▶ **Data provided**
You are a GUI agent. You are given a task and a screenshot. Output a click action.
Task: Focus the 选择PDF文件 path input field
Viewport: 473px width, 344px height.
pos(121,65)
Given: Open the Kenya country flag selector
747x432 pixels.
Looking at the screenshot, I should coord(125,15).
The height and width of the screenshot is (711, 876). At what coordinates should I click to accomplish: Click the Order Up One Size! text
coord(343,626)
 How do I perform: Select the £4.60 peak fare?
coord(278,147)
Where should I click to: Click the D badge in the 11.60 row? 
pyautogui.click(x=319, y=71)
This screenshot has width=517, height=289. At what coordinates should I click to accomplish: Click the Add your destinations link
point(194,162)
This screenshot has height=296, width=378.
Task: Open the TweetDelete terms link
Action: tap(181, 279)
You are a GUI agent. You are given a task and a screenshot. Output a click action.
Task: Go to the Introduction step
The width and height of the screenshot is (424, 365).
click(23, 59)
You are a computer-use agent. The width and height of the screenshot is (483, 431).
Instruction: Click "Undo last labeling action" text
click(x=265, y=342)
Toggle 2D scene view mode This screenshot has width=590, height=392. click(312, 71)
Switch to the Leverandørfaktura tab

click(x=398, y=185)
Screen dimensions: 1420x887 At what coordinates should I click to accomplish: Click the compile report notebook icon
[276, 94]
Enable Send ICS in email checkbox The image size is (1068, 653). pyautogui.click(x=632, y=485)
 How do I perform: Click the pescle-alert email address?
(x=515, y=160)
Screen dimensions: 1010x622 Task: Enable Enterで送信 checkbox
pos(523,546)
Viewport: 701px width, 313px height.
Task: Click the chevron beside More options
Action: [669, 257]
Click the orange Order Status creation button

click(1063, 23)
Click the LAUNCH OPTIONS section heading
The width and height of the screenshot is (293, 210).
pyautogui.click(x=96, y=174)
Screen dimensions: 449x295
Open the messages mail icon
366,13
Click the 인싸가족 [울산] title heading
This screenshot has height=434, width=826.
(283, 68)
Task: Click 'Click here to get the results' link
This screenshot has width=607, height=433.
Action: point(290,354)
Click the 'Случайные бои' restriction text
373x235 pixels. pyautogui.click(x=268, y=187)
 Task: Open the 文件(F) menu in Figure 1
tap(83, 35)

▶ **To do**
Using the records above, set down exactly the lines from the one with "Given: Open the Kenya country flag selector" through the one with "Enable Send ICS", inclusive, and nothing more.

▶ **Written answer**
Given: Open the Kenya country flag selector
747x432 pixels.
Looking at the screenshot, I should coord(125,15).
The height and width of the screenshot is (711, 876). At what coordinates should I click to accomplish: Click the Order Up One Size! text
coord(343,626)
 How do I perform: Select the £4.60 peak fare?
coord(278,147)
Where should I click to: Click the D badge in the 11.60 row? 
pyautogui.click(x=319, y=71)
This screenshot has width=517, height=289. At what coordinates should I click to accomplish: Click the Add your destinations link
point(194,162)
This screenshot has height=296, width=378.
Task: Open the TweetDelete terms link
Action: tap(181, 279)
You are a GUI agent. You are given a task and a screenshot. Output a click action.
Task: Go to the Introduction step
The width and height of the screenshot is (424, 365).
click(23, 59)
You are a computer-use agent. The width and height of the screenshot is (483, 431).
Instruction: Click "Undo last labeling action" text
click(x=265, y=342)
Toggle 2D scene view mode This screenshot has width=590, height=392. click(312, 71)
Switch to the Leverandørfaktura tab

click(x=398, y=185)
Screen dimensions: 1420x887 At what coordinates should I click to accomplish: Click the compile report notebook icon
[276, 94]
Enable Send ICS in email checkbox The image size is (1068, 653). pyautogui.click(x=632, y=485)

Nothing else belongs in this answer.